Pensiamo, per esempio, a quanto avvenuto in Nigeria qualche anno addietro, quando in una scuola sono state rapite quasi 200 ragazze e solo uno sparuto gruppo di esse è tornato a casa. Tutti abbiamo visto la disperazione di molte madri che non hanno potuto riabbracciare le figlie.
Fra i drammi più duri delle madri contemporanee circa la perdita dei figli, vi è senza alcun dubbio il capitolo dei “desaparecidos” argentini, rimbalzato in tutto il mondo grazie alla determinazione delle “Madres de Plaza de Mayo”. Ogni tanto fa bene rileggere almeno qualche passo dell’immensa produzione di scritti. Su internet se ne trovano un’infinità. C’è solo la difficoltà della scelta. Da due di questi ho ritagliato qualche riga che mi sembra inerente al nostro discorso. Scrive Enriqueta Maroni, madre de MaríaBeatriz e Juan Patricio Maroni: “Abbiamo tutto il diritto del mondo a sapere cosa è stato dei nostri cari esseri…A coloro che hanno colpito la nostra coscienza diciamo che non hanno bloccato i nostri reclami di giustizia, la nostra ricerca di verità, la nostra memoria e il nostro amore per i figli…”.
Anche in questo caso c’è stato un centro di smistamento dei detenuti: la famigerata ESMA (EscuelaSuperior de Mecánica de la Armada).

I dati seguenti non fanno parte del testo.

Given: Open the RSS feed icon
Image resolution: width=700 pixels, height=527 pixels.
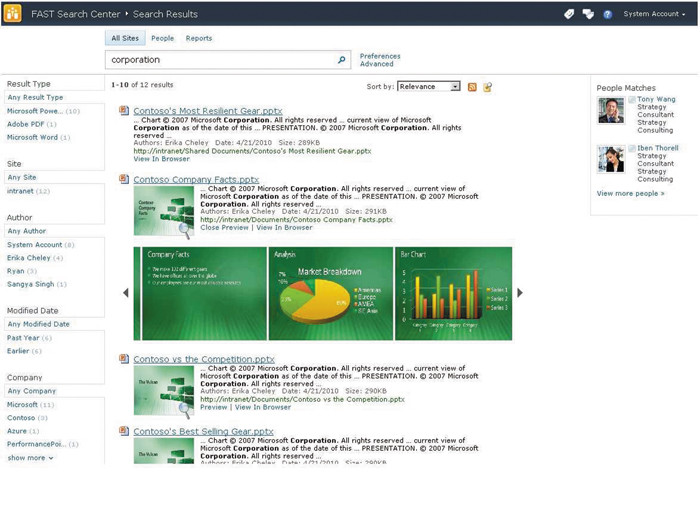Looking at the screenshot, I should coord(473,87).
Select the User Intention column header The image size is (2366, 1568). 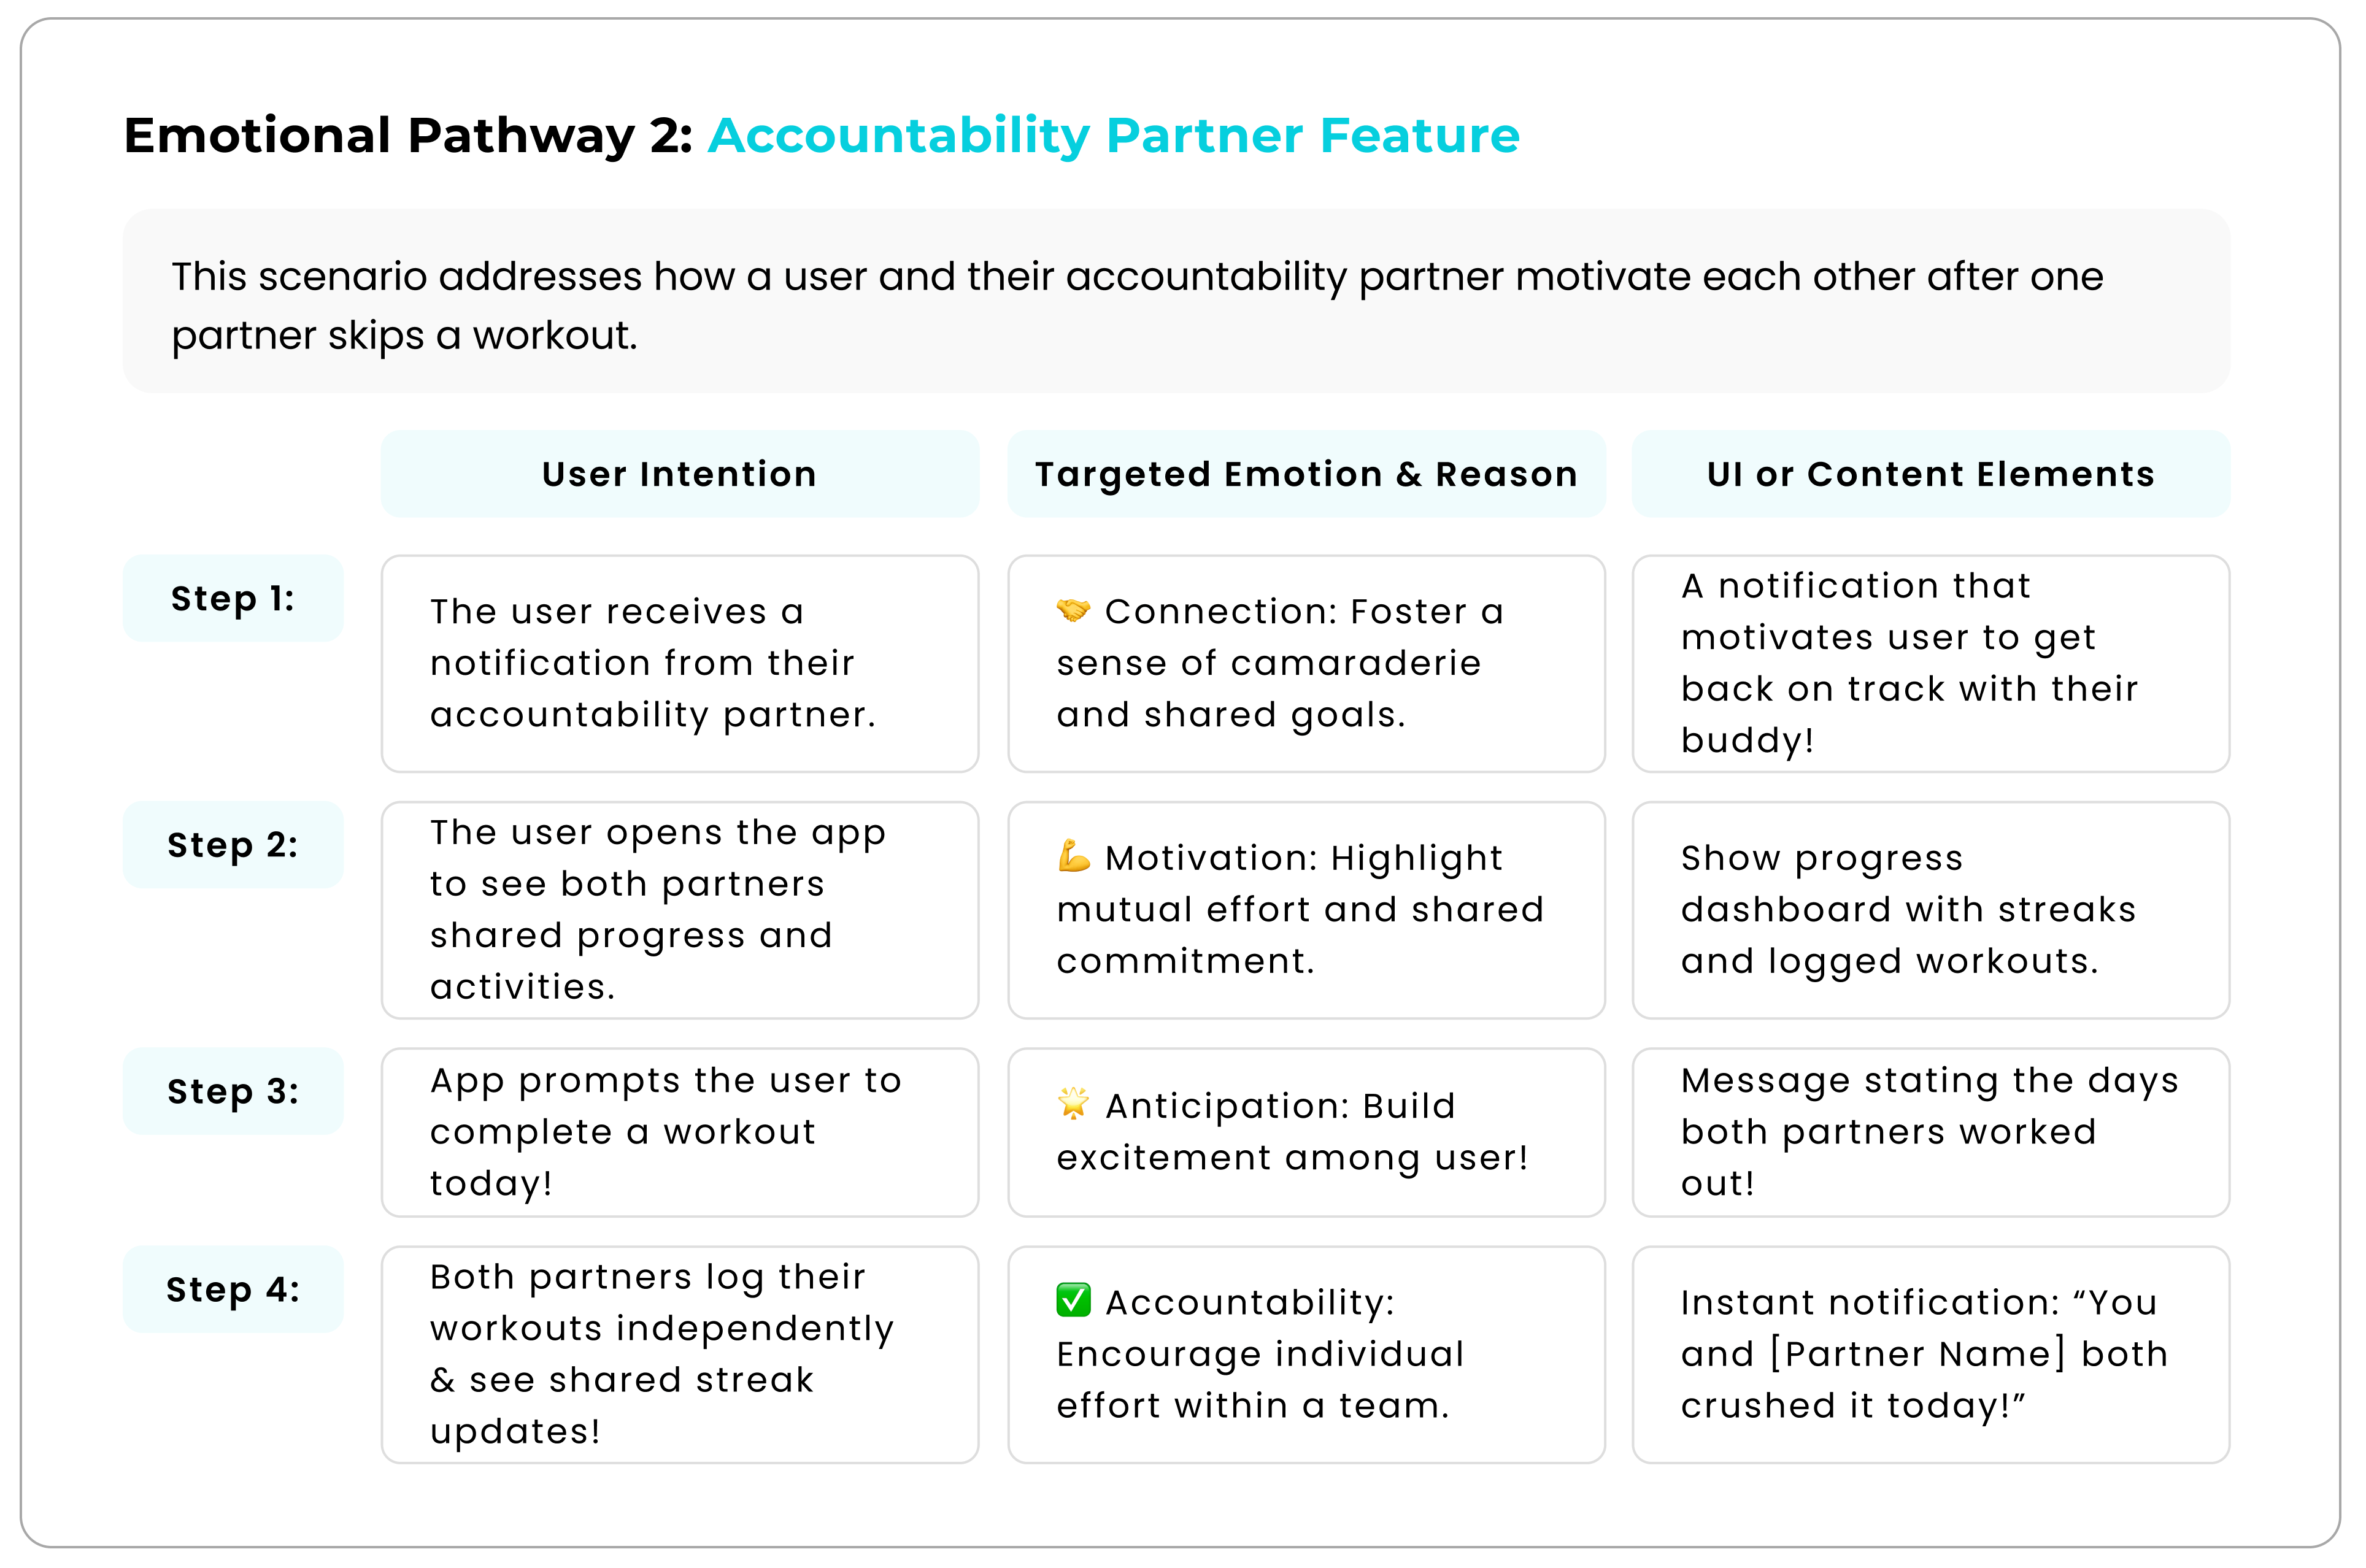coord(680,474)
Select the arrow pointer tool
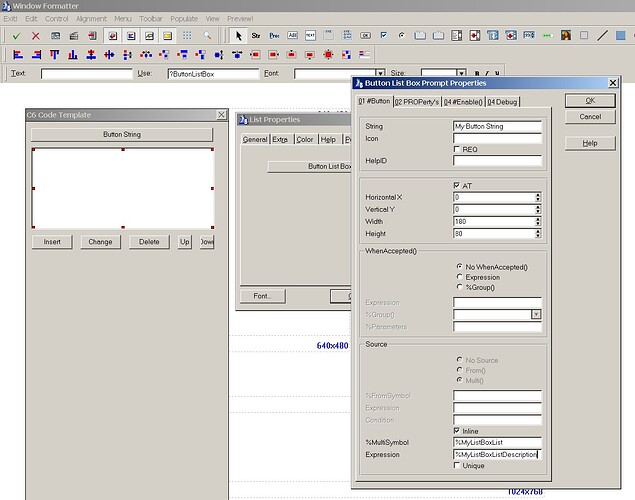635x500 pixels. coord(239,36)
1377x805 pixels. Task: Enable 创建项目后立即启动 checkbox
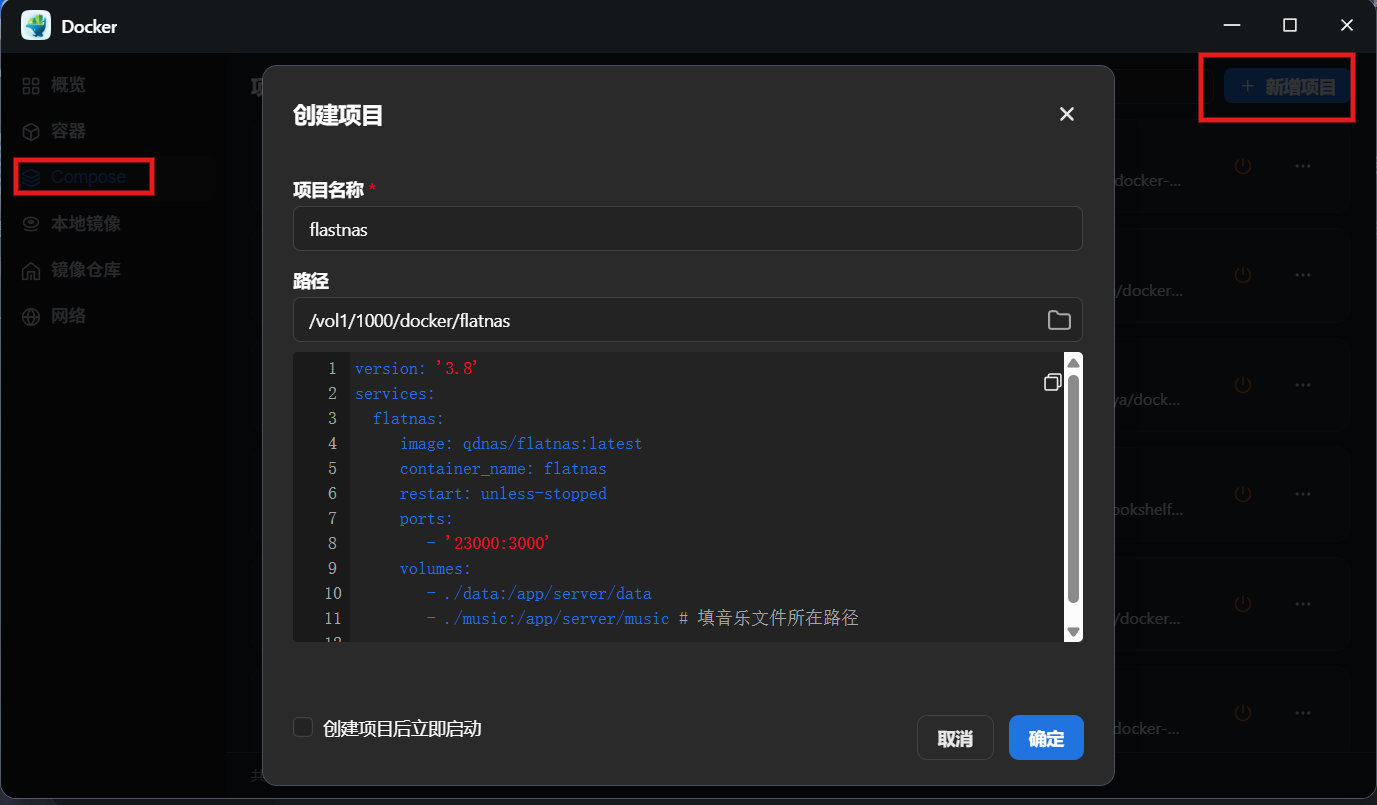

Vi sono anche scritti dei figli e delle figlie dei detenuti, scomparsi e assassinati (parecchi di questi tramite in modo alquanto macabro tramite i “voli della morte”) che ancora disperati scrivono “siamo cresciuti nel dolore e nell’angoscia di non aver avuto la mamma o il papà fra di noi” (basta cercare sul Web la Lettera- Denuncia di Carlo Pisoni ed altri).
Nel 2013 è uscito il libro “I ragazzi dell’esilio” a cura di Vera Vigevani, Diana Guelar e BeatrizRuiz, ed. 24marzo.it, ben documentato sul terrorismo di stato che portò l’Argentina in un tunnel incalcolabile di violenze, detenzioni e sparizioni. Mi fermo solo un attimo ad analizzare il titolo nel quale si parla di “esilio”. Ahimé, la storia ci ha sempre offerto “spettacoli incresciosi”: tutte le volte che il più forte e prepotente (stato, singolo, movimento politico, etc…) invade e calpesta il più debole, scatta l’esilio (pensiamo alla shoah, alle minoranze linguistiche, politiche, sociali e culturali perseguitate e decimate in varie parti del mondo).
Un capitolo a parte meriterebbero tutte le madri che hanno visto i propri figli barbaramente uccisi dalla criminalità, più o meno organizzata. Parecchie di queste hanno trovato il coraggio di denunciare le persone coinvolte nella sparizione dei propri cari. Trattasi sempre di puro amore materno!
Rachele piangeva i suoi figli (discendenti) eliminati e condotti in esilio dagli invasori…
E, come per Rachele il profeta avevo preconizzato il ritorno degli esuli in patria, così per tutte le madri che piangono la scomparsa violenta dei propri figli, faccio risuonare una parola di consolazione: “Dio tergerà ogni lacrima dai loro occhi, non ci sarà più la morte, né lutto, né lamento, né affanno, perché le cose di prima sono passate” (Ap 21, 4).